======== RECORDS ========

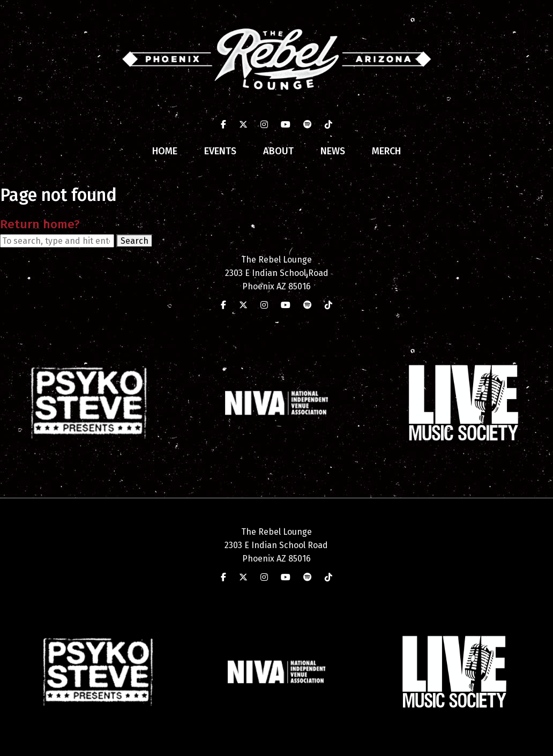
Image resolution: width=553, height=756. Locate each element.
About (278, 151)
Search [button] (134, 241)
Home (165, 151)
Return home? (40, 224)
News (333, 151)
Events (220, 151)
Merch (386, 151)
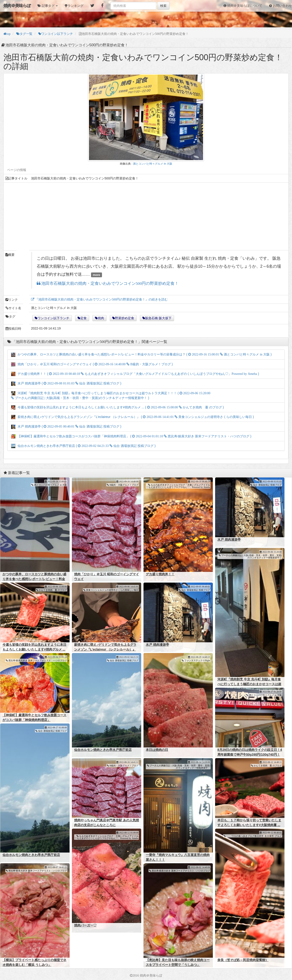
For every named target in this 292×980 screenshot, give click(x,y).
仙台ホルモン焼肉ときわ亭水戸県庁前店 (103, 749)
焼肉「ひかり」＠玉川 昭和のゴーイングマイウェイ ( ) (92, 364)
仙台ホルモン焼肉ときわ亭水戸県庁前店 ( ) (83, 446)
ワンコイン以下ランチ (53, 318)
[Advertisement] (142, 216)
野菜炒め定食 (124, 318)
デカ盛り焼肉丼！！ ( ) (135, 374)
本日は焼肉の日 (157, 749)
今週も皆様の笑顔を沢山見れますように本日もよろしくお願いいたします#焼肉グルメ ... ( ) (117, 407)
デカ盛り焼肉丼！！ (160, 574)
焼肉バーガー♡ (85, 925)
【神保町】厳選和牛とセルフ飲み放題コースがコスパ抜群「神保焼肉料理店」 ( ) (131, 436)
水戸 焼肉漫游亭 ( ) (66, 383)
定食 (83, 318)
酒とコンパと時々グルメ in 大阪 (152, 164)
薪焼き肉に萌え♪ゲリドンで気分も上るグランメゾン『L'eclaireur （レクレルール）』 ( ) (132, 417)
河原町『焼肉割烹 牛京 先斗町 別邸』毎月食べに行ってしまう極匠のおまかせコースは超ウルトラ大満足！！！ (249, 684)
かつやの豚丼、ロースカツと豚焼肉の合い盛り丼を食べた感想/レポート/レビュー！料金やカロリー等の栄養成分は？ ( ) (141, 354)
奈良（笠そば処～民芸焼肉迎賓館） (243, 960)
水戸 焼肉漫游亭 (229, 539)
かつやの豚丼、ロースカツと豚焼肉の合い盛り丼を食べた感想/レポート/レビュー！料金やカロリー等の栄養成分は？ (34, 579)
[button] (48, 6)
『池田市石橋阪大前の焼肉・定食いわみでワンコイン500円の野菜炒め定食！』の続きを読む (101, 299)
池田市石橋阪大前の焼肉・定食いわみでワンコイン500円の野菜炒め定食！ (109, 283)
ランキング (75, 6)
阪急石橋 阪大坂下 (158, 318)
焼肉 (101, 318)
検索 (163, 6)
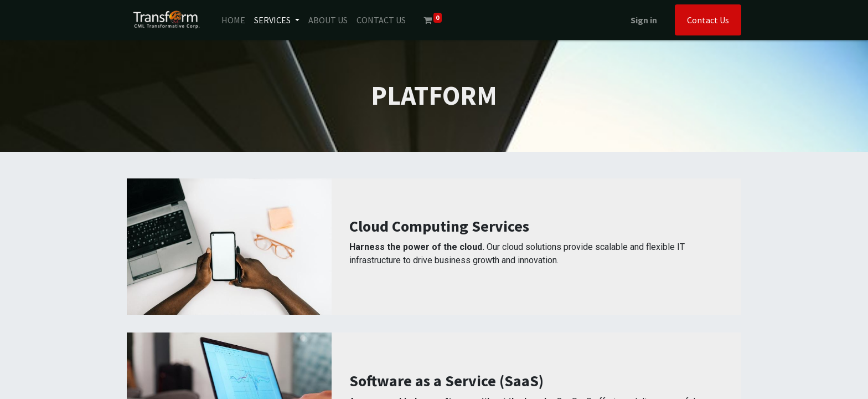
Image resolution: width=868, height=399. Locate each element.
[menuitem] (233, 20)
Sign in (644, 20)
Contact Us (708, 20)
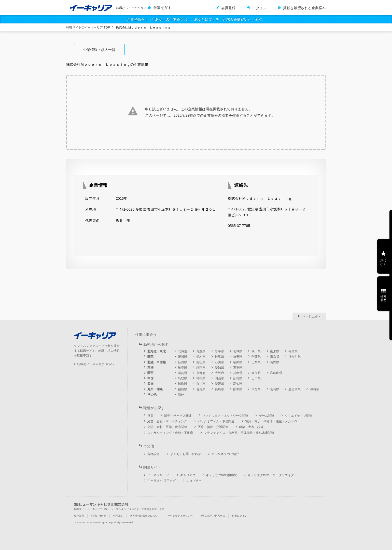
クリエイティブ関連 (299, 416)
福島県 (293, 351)
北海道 (183, 351)
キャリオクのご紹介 (225, 454)
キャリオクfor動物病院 (221, 475)
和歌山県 (276, 373)
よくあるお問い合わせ (186, 454)
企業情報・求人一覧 (99, 50)
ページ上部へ (312, 316)
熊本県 (238, 389)
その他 (152, 395)
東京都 (275, 357)
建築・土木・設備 (251, 427)
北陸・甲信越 (157, 362)
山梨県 (256, 362)
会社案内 (79, 516)
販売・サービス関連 (178, 416)
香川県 (201, 384)
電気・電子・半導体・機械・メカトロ (271, 421)
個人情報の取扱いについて (145, 516)
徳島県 (183, 384)
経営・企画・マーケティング (167, 421)
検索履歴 (383, 298)
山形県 (275, 351)
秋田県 (256, 351)
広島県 (238, 378)
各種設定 (153, 454)
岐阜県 (183, 368)
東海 (150, 368)
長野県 (275, 362)
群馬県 (219, 357)
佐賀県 (201, 389)
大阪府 (219, 373)
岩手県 (219, 351)
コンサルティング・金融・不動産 (170, 433)
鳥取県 (183, 378)
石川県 (219, 362)
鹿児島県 (295, 389)
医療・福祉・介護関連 (213, 427)
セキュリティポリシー (180, 516)
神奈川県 (295, 357)
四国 (150, 384)
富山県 (201, 362)
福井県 (238, 362)
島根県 (201, 378)
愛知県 (219, 368)
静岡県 (201, 368)
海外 (181, 395)
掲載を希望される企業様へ (304, 8)
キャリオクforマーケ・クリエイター (272, 475)
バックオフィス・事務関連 (216, 421)
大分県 (256, 389)
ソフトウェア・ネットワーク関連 (225, 416)
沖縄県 (314, 389)
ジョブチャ (194, 481)
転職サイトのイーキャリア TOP (88, 28)
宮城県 (238, 351)
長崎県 (219, 389)
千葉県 (256, 357)
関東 (150, 357)
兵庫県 (238, 373)
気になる (383, 262)
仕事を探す (162, 8)
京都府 (201, 373)
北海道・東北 (157, 351)
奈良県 (256, 373)
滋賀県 (183, 373)
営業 (150, 416)
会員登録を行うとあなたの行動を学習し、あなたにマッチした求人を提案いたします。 (196, 19)
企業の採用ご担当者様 (212, 516)
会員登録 (228, 8)
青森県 (201, 351)
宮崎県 (275, 389)
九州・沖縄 (155, 389)
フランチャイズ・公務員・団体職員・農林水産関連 (239, 433)
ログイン (259, 8)
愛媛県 (219, 384)
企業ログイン (240, 516)
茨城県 (183, 357)
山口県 (256, 378)
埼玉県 (238, 357)
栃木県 (201, 357)
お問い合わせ (99, 516)
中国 (150, 378)
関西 (150, 373)
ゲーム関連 (267, 416)
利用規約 (118, 516)
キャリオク (188, 475)
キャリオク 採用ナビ (161, 481)
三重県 (238, 368)
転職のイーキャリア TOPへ (96, 364)
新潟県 (183, 362)
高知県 (238, 384)
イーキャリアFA (158, 475)
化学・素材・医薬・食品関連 (167, 427)
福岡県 (183, 389)
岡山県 (219, 378)
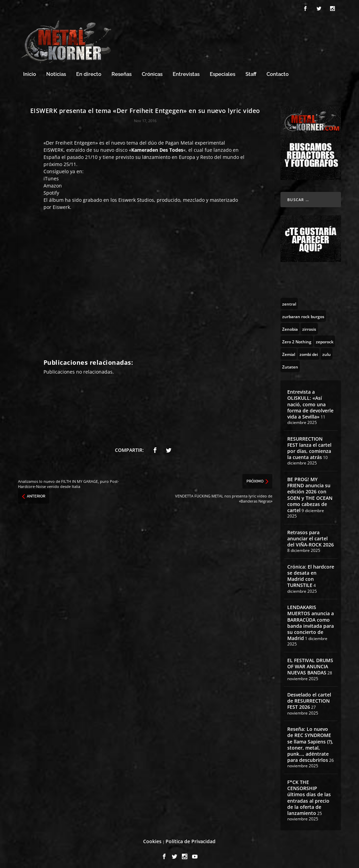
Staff (251, 71)
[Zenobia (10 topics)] (290, 326)
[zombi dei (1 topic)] (309, 351)
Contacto (277, 71)
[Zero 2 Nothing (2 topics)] (297, 338)
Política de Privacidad (190, 838)
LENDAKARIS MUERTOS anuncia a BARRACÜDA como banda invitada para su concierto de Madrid (310, 620)
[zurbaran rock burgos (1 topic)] (303, 313)
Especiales (222, 71)
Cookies (152, 838)
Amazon (53, 182)
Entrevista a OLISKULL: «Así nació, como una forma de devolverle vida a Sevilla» (310, 401)
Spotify (51, 190)
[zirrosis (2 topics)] (309, 326)
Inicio (30, 71)
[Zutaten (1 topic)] (290, 363)
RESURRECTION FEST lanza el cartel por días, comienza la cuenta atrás (309, 445)
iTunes (51, 175)
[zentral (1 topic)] (289, 300)
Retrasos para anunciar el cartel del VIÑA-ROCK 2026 (310, 535)
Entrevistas (186, 71)
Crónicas (152, 71)
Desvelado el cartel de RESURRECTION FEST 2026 (309, 698)
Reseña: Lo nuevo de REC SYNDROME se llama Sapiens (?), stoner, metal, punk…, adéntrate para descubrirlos (310, 741)
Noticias (56, 71)
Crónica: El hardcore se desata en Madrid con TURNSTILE (311, 573)
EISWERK (53, 147)
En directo (89, 71)
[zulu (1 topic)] (326, 351)
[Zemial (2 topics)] (289, 351)
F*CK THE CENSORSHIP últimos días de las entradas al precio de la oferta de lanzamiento (309, 795)
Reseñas (121, 71)
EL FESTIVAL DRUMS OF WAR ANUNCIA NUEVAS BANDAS (310, 663)
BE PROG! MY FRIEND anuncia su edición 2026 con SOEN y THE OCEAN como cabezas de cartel (310, 492)
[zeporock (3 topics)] (325, 338)
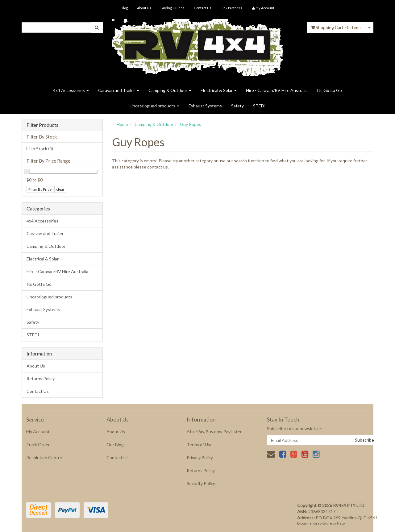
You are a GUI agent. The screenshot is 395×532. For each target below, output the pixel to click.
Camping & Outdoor (170, 90)
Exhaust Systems (205, 106)
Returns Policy (40, 378)
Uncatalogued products (154, 106)
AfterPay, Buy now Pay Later (214, 431)
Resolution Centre (44, 457)
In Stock (42, 148)
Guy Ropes (190, 124)
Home (122, 124)
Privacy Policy (200, 457)
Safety (237, 106)
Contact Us (202, 8)
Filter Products (42, 125)
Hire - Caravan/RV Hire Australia (277, 90)
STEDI (259, 106)
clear (60, 189)
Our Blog (115, 444)
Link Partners (231, 8)
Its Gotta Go (329, 90)
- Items (336, 27)
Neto (341, 523)
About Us (144, 8)
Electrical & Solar (218, 90)
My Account (38, 431)
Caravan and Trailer (118, 90)
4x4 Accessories (71, 90)
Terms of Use (200, 444)
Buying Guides (173, 8)
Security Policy (201, 483)
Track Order (38, 444)
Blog (124, 8)
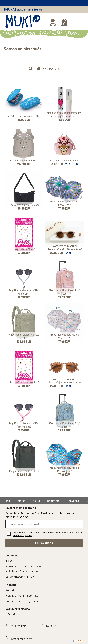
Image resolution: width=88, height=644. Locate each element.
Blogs (9, 560)
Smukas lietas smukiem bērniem (24, 10)
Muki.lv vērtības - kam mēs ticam (26, 571)
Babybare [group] (73, 500)
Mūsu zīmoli (13, 614)
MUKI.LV (23, 22)
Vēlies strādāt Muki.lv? (20, 576)
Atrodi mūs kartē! (22, 638)
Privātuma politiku (22, 535)
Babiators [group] (53, 500)
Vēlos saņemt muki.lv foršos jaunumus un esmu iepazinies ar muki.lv (47, 534)
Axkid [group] (36, 500)
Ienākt (53, 22)
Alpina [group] (21, 500)
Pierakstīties (44, 543)
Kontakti (11, 590)
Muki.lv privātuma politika (22, 596)
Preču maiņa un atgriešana (22, 601)
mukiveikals (18, 626)
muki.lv (51, 626)
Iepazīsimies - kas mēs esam (24, 566)
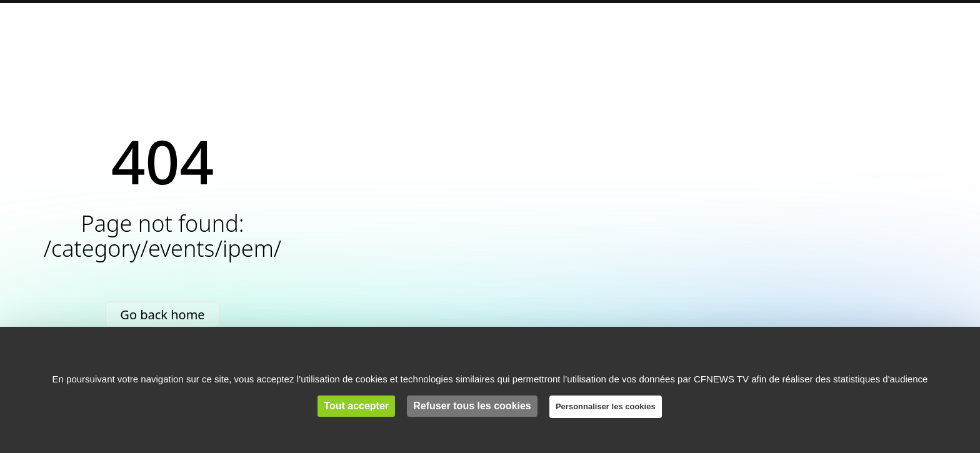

========

**TO BE DONE**.
Pick out every line of the data above that contains the string "width", and copy each of those lines.

**COMPLETE OUTPUT**.
Image resolution: width=553, height=756. Locate each element.
Image resolution: width=868, height=399. Locate each element.
Image resolution: width=88, height=644. Locate each element.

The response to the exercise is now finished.